„Mam na swoim koncie zwycięstwa w starciach ze Steffi Graf. Numer 1 jest niezły, ale najważniejsze są turnieje wielkoszlemowe” – kiedy Martina Navratilova przegrała na koniec roku z Niemką
Martina Navratilova szczerze wspomniała kiedyś o swoich uczuciach związanych z utratą pierwszego miejsca w światowym rankingu na koniec roku na rzecz Steffi Graf.
W 1987 roku 18-letni Graf zakończył pięcioletnie panowanie Navratilovej jako numer 1 na świecie na koniec roku, zapewniając sobie czołowe miejsce przed mistrzostwami Virginia Slims, obecnie znanymi jako finały WTA.
Niemiec zaliczył niezwykły sezon, wygrywając 10 z 12 turniejów. Wywalczyła także swój pierwszy tytuł Wielkiego Szlema podczas French Open, pokonując w finale Navratilovą. Niemka może pochwalić się imponującym bilansem zwycięstw/porażek w sezonie 71-2, a jej jedyne dwie porażki miały miejsce w finałach Mistrzostw Wimbledonu oraz US Open, oba z Navratilovą.

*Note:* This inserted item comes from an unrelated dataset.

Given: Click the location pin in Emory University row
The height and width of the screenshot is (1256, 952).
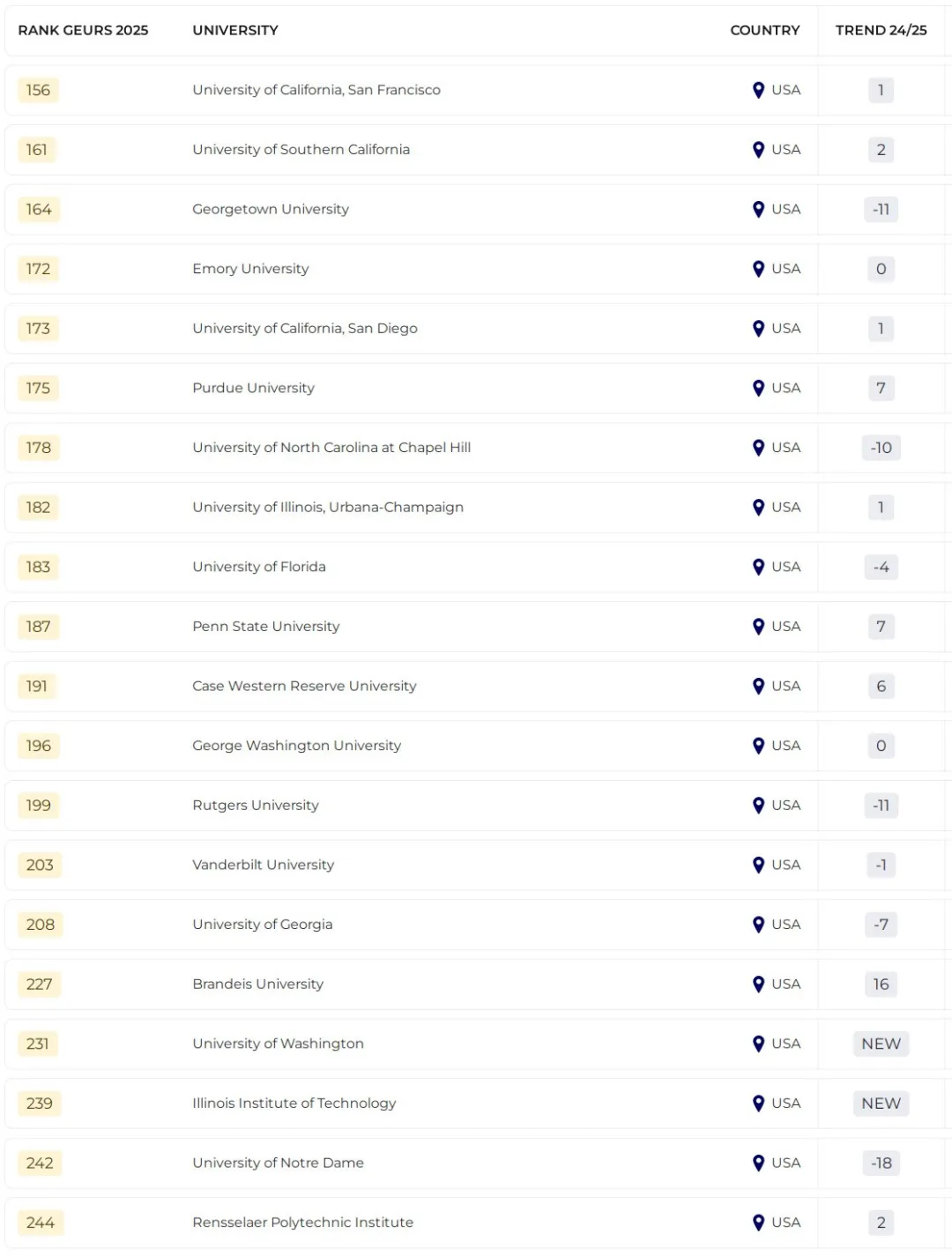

Pomimo wyjątkowego sezonu Steffi Graf Martina Navratilova upierała się, że nie zamieniłaby swojego sezonu na sezon Niemki, powołując się na swój ówczesny rekord zwycięstw nad Grafem 7:3.
Podkreśliła również, że choć bycie numerem 1 na świecie było godnym pochwały osiągnięciem, nadal skupiała się na zapewnieniu zwycięstw w Wielkim Szlemie oraz mistrzostwa na koniec roku.

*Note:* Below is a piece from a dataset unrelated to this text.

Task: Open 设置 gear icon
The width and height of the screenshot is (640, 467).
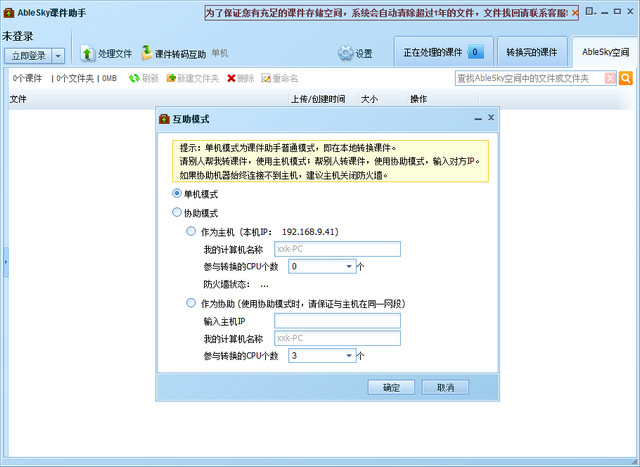Action: 345,53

„Bez względu na rankingi i komputer. Mam rekord zwycięstw przeciwko Steffi. Numer jeden jest fajny, ale na dłuższą metę na tym etapie mojej kariery najbardziej liczą się dla mnie mistrzostwa Wielkiego Szlema i Slimsa” – powiedziała (za pośrednictwem New York Times).
Jednak Navratilova zasugerowała również, że triumf nad Niemką na Mistrzostwach Virginia Slims może potencjalnie uczynić ją numerem 1 na świecie w oczach opinii publicznej, biorąc pod uwagę zacięty wyścig między nimi.
„Ale jeśli pokonam Steffi tutaj, w Nowym Jorku. wtedy opinia publiczna mogłaby poczuć, że jestem numerem 1. W tym roku wyścig jest dość zacięty, przypadek ekstremalny” – dodała.
Amerykanka z Czech stwierdziła ponadto, że nadal jest lepszą zawodniczką niż Steffi Graf. Chociaż przyznała, że Niemka ma niezwyciężoną aurę, która budziła strach u jej przeciwników, podkreśliła także swoją własną, trwałą obecność konkurencyjną na trasie.
„Myślę, że nadal jestem lepszy od Steffi. W tej chwili roztacza się wokół niej aura niezwyciężoności. Ludzie się jej boją, pytając: „Ile meczów dzisiaj wygram?” – powiedziała.
„Pokazywałem wszystkim. Żyję, mam się dobrze i robię zamieszanie. Udawało mi się to utrzymać przez długi czas, a kiedy trochę się poślizgniesz, chcesz to odzyskać. Budzisz się i zdajesz sobie sprawę, że czas już działać” – dodała.
Krótkie spojrzenie na kampanie Steffi Graf i Martiny Navratilovej podczas Mistrzostw Virginia Slims w 1987 roku
Steffi Graf i Martina Navratilova weszły do Mistrzostw Virginia Slims w 1987 roku jako dwie pierwsze pozycje. Navratilova była także pięciokrotną obrończynią tytułu na tej imprezie.
Navratilova rozpoczęła swoją kampanię od zwycięstwa w dominujących setach nad Catariną Lindqvist. Nie udało jej się jednak obronić tytułu, przegrywając w ćwierćfinale imprezy z Gabrielą Sabatini.
Tymczasem Graf dobrze rozpoczęła swoją kampanię, wygrywając 6:0, 6:3 z Ziną Garrison. Następnie pokonała Helenę Sukovą i Sylvię Hanikę i awansowała do finału imprezy.
Steffi Graf zmierzyła się z Gabrielą Sabatini w hitowym finale w Nowym Jorku. Niemiecka odrobiła straty i odniosła zwycięstwo 4:6, 6:4, 6:0, 6:4 nad Sabatini, zapewniając sobie swój dziewiczy tytuł na koniec roku w mistrzostwach.